READING PASSAGE:
-- START --
#SWMM5 1-D St Venant Equation Terms

Overview

In this blog we show how the St Venant terms are used in SWMM5 as equations, table, graphs and units. We use a QA/QC version of SWMM 5 that lists many more link, node, system and Subcatchment variables than the default SWMM 5 GUI and engine. This also applies to #InfoSWMM and any software the uses the #SWMM5 engine.
SWMM5 is using is the most advanced equations as it takes into consideration the full dynamic (St. Venant) equations and not the more simplified kinematic wave / manning equations. The manning equation only considers the uniform flow conditions which represents a situation where the gravitational force on a column of water (due to the channel slope) balances out the frictional force. The full dynamic equations contains additional factors that affect the movement of water in a conduit or channel. These include the pressure force due to variation of depth along the length of the channel and the inertial (or convective acceleration) effect due to variation of flow area along the channel length. Because of these additional terms the flow/head relation you have in uniform flow conditions can be completely different according to the configuration of his network.

How are the St Venant Terms used in SWMM5?

Figure 1 shows the terms and Figure 2  and Figure 3 shows the terms in a SWMM5 table and SWMM5 graph.
-- END --
EXERCISE:
Answer the following questions using the blog post on St Venant terms in SWMM5.
1. Which kinds of variables does the QA/QC version of SWMM 5 list more of than the default SWMM 5 GUI and engine?
2. Which flow conditions does the Manning equation consider?
3. What do Figure 2 and Figure 3 show?

DATA SUPPLIED:
-- START --
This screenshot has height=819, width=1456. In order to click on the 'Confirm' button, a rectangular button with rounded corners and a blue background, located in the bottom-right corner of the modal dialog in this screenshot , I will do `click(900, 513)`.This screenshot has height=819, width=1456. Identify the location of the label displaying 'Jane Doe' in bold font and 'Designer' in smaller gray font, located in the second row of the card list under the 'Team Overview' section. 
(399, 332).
-- END --
-- START --
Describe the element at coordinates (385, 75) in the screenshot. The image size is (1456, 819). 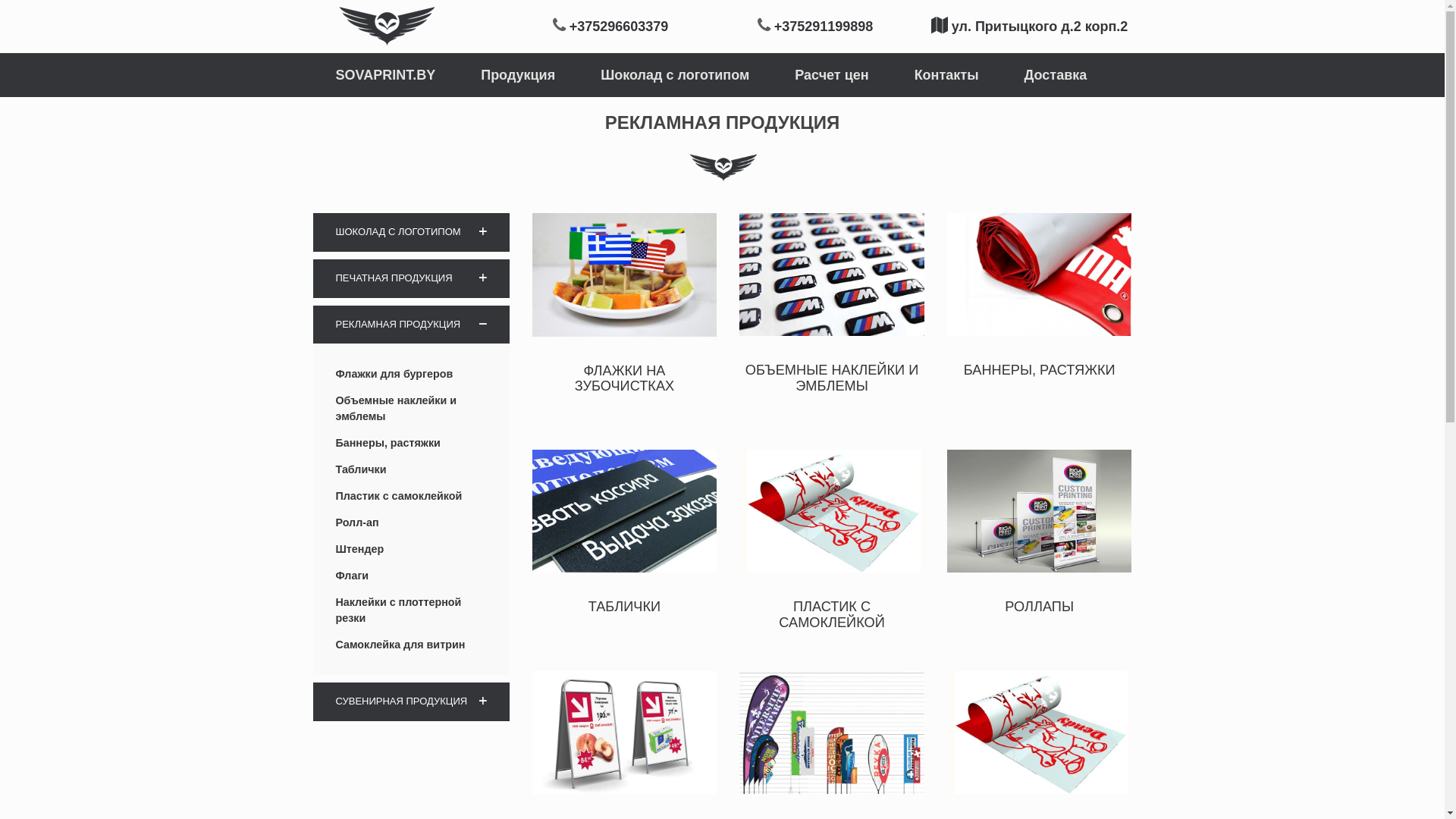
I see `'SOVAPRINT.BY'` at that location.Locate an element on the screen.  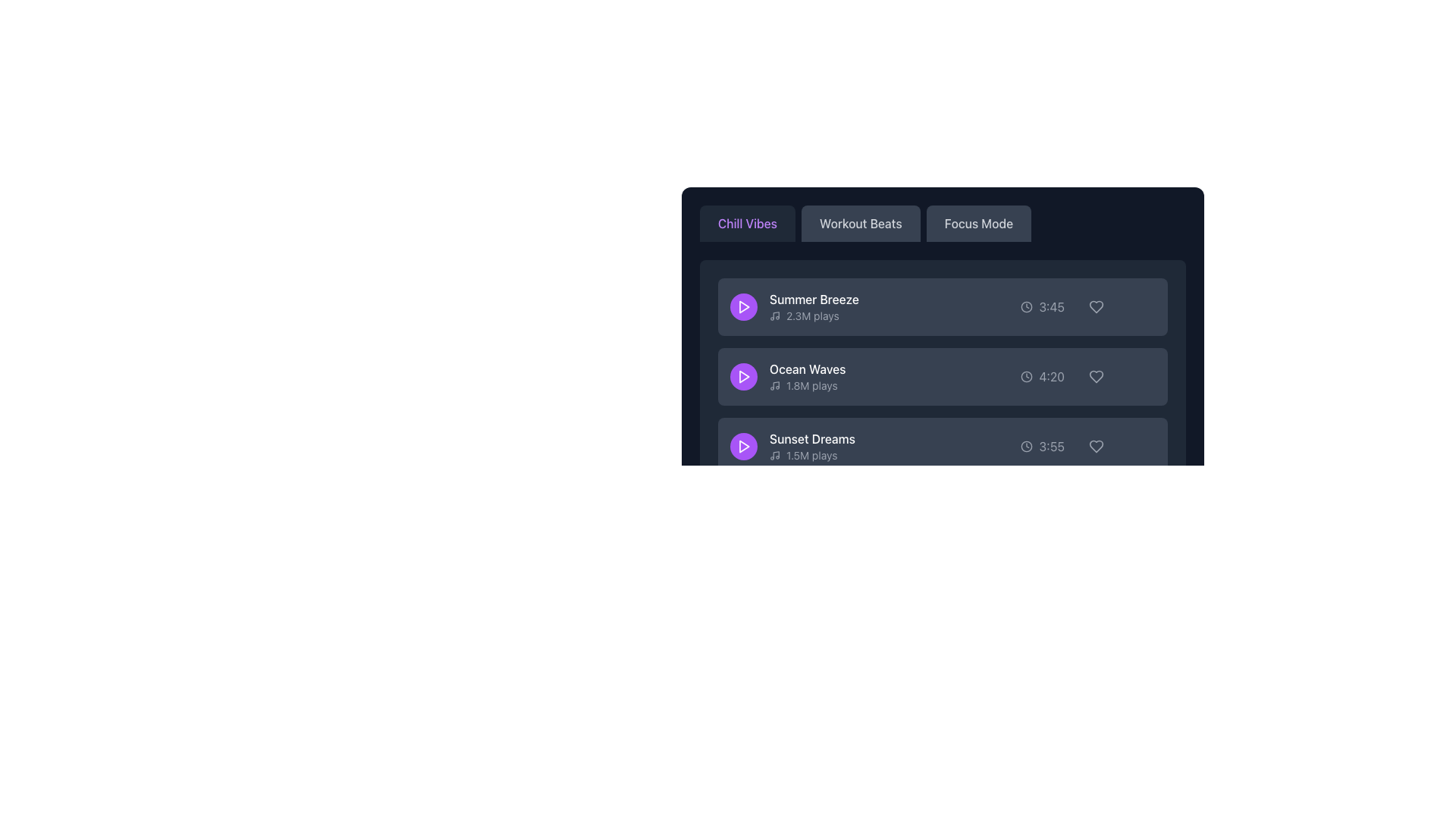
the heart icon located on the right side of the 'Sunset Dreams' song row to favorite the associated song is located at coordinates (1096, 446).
-- END --
SOLUTION FOR THIS TASK:
1. Link, node, system and Subcatchment variables.
2. Only uniform flow conditions.
3. The St Venant terms in a SWMM5 table and a SWMM5 graph.